Set down exactly the lines in the records below that run from the line with "Select the Bitmap icon in submenu" to the line with "389x306 pixels.", inclusive, and nothing more.
----- RECORD EXCERPTS -----
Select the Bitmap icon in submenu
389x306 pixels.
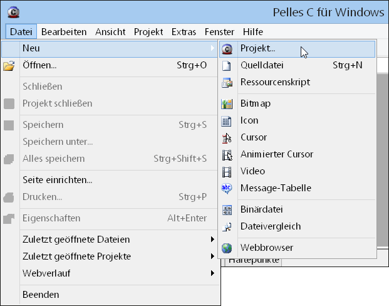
-----
----- RECORD EXCERPTS -----
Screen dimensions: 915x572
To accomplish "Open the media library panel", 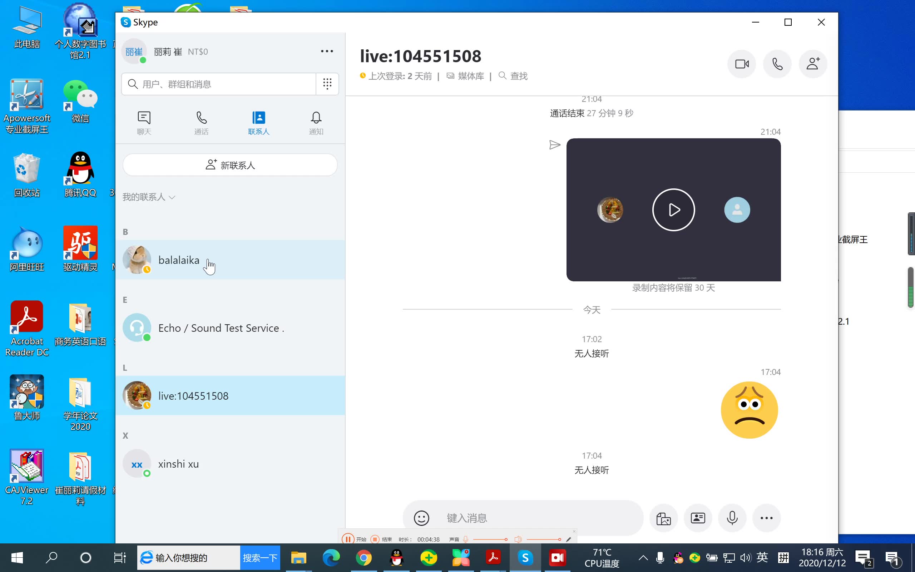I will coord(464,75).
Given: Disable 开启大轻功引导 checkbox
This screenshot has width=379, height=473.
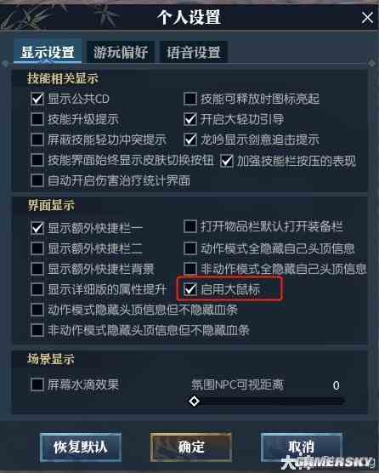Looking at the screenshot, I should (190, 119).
-----
WORKED SOLUTION:
Select the Bitmap icon in submenu
389x306 pixels.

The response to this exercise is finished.